◆ What the task requires ◆
Please write what comes next in the piece on Intel Xeon E5-2400/2600 v2 processors for high performance embedded computing, starting after its final sentence.

◆ Selected extract ◆
Since the early 1990’s the COTS High Performance Embedded Computing (HPEC) world has been dominated by processors in the sub-25 watt range. Digital signal processors or processors with special DSP-like processing elements like the Intel® i860were the typical choice of system engineers. They offered optimal megaflops-per-watt, which is generally considered the critical unit of measure for an HPEC system processor. Heat dissipation is also an issue for HPEC systems, so a lower power target is always a benefit.
Over the last five years this pattern has changed with the introduction of FPGAs and graphics processors (GPUs) into the mix. These components often broke the 25w limit normally imposed by board designers, but brought a huge jump in processing power over available microprocessors or digital signal processors (DSPs) with similar power consumption, giving them a vastly superior megaflops-per-watt over their more traditional competition.
The downside of both the earlier DSP/DSP-like processors and the later FPGA/GPU options is ease of development. Applications developed on traditional HPC supercomputers (High Performance Computing, as opposed to HPEC) often had to be redesigned and rewritten to run on these HPEC platforms, and couldn’t use many of the tools available to the HPC community. This formed a costly disconnect between the scientists developing algorithms and applications, and the engineers tasked with developing deployable systems.
A recent development by Intel has the potential to change that. At first glance the Intel® Xeon® processor E5-2400/2600 v2 family’s 50W to 115W power consumption would appear to high to be useful for an HPEC system. A deeper look, however, uncovers an architecture and feature set that has so far convinced suppliers like Mercury Systems, Trenton, and ADLINK Technology that this processor is a compelling platform for HPEC applications.
Why Intel® Xeon® Processor E5-2400/2600 v2 for HPEC?
If we look at the basic feature set for the Intel Xeon processor E5-2400/2600 v2 we see the following features that contribute to HPEC performance:
- Up to 10 cores (each capable of running two threads) ranging from 1.9 to 2.8 GHz (although clock rates higher than 1.9 GHz may consume too much power to be useful for an HPEC system).
- Intel® Advanced Vector Extensions (Intel® AVX), a 256-bit vector SIMD engine for each core.
- Large, 25 MB cache shared between the cores
- Three or four DDR3 memory channels of DDR3-1866, providing up to 14.9 GB/s per channel (59.7 GB/s raw memory bandwidth)
- Two QuickPath Interconnect (QPI) links to a second processing node, each providing 8 GT/s (giga-transfers – 32 GB/s) or a total of 64 GB/s of bandwidth between processing nodes.
- Up to 40 PCI Express Gen 3.0 lanes, although for HPEC applications these would most likely be configured as dual x16 interfaces, each giving up to 16 GT/s (approximately 15 MB/sec effective bandwidth).
In addition, the Intel Xeon processor E5-2400/2600 v2 family chipset includes support functions such as an integrated Gigabit Ethernet controller, USB and SATA ports, and an additional 8 lanes of PCIe Gen 2.0.

◆ Dataset content ◆
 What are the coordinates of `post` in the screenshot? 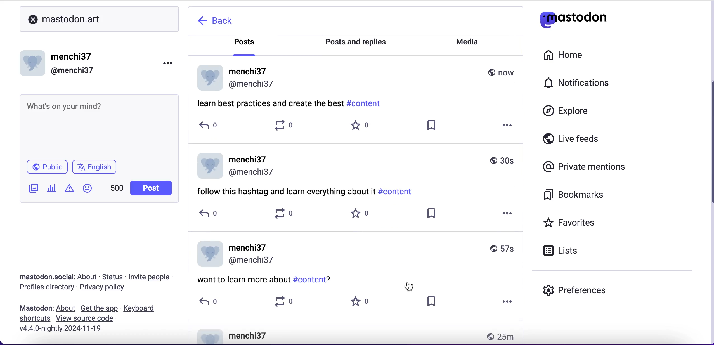 It's located at (269, 103).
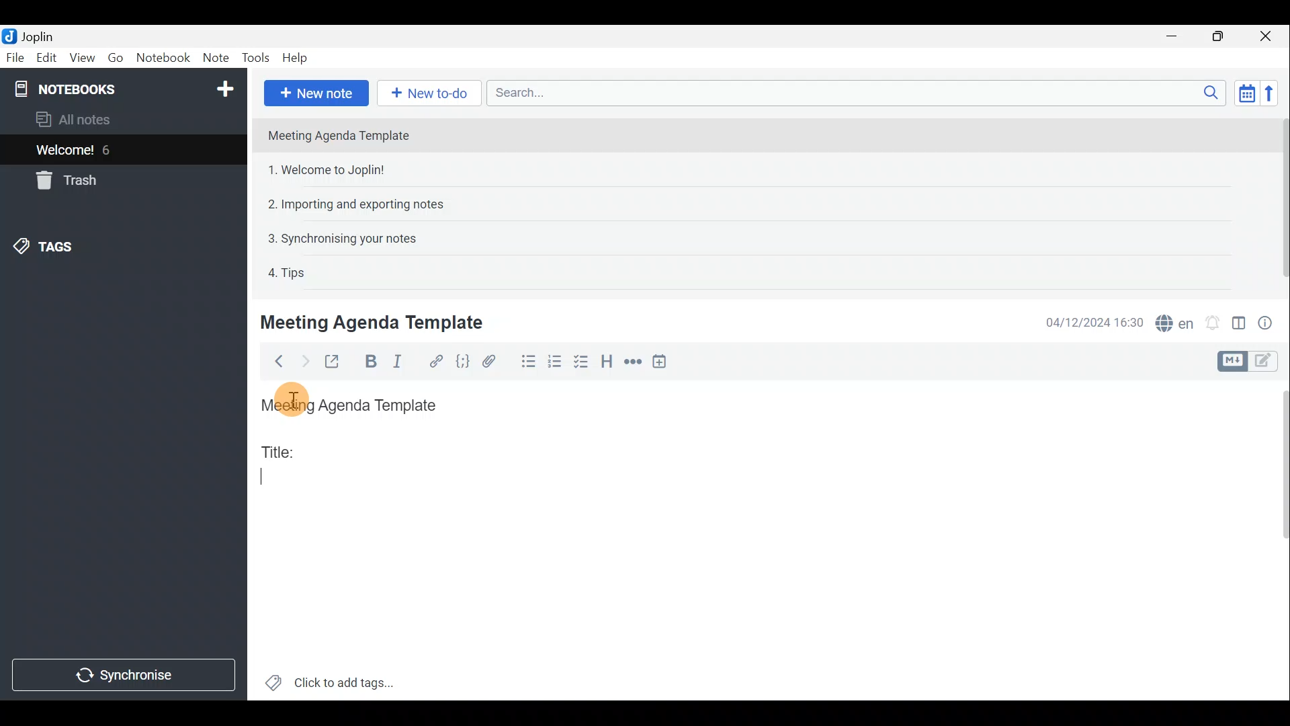 Image resolution: width=1290 pixels, height=726 pixels. Describe the element at coordinates (1219, 38) in the screenshot. I see `Maximise` at that location.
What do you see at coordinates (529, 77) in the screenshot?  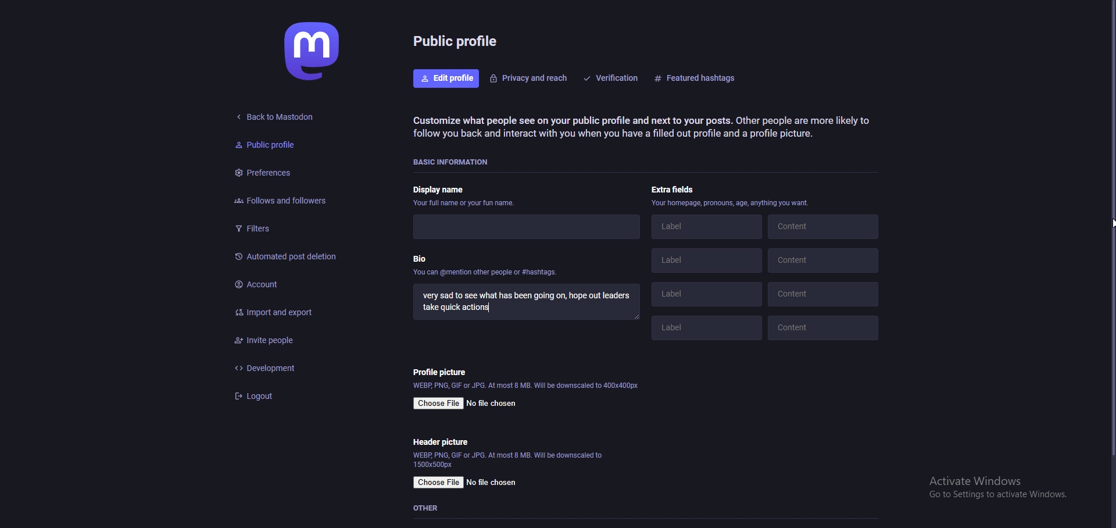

◆ Response below ◆
Figure 1: Intel® Xeon® processor E5-2600 v2 two-processor architecture block diagram.
What These Features Mean for HPEC Systems
A classical application of an HPEC system is to perform large, two-dimensional Fast-Fourier Transforms (FFT) or its inverse, the iFFT. This computation (along with many other digital signal processing algorithms) depends heavily on a multiply- accumulate operation, the so-called “butterfly” operation. Given this, the Intel Xeon processor E5-2400/2600's AVX extensions are critical to raw calculation performance.
Raw calculation performance is only a part of the story, however. Calculation latency minimization is the real aim of HPEC, and a multi-mega point (1Kx1K or greater) 2D FFT takes a lot of calculations. Therefore, the only way to minimize calculation latency is to break the problem up across multiple processors. The problem with performing a 2D FFT/iFFT across multiple processing cores is that a distributed matrix transform (or, “corner turn” as it’s known in DSP circles) is needed half way through the calculation. This requires a great deal of data movement between processors and core caches, which means that calculations essentially halt until the data movement is completed. Several features of the E5 V2 family lend themselves to optimizing this operation, including:
- Large last-level cache, which minimizes memory reads or flushes.
- Four independent banks of high-speed DDR3 memory, which when managed appropriately and combined with the last-level cache, minimizes memory overheads.
- Dual QPI channels, giving each core direct high-speed access to the corresponding processor’s memories.
- Dual x16 Gen3 PCIe, to maximize data transfer performance between boards.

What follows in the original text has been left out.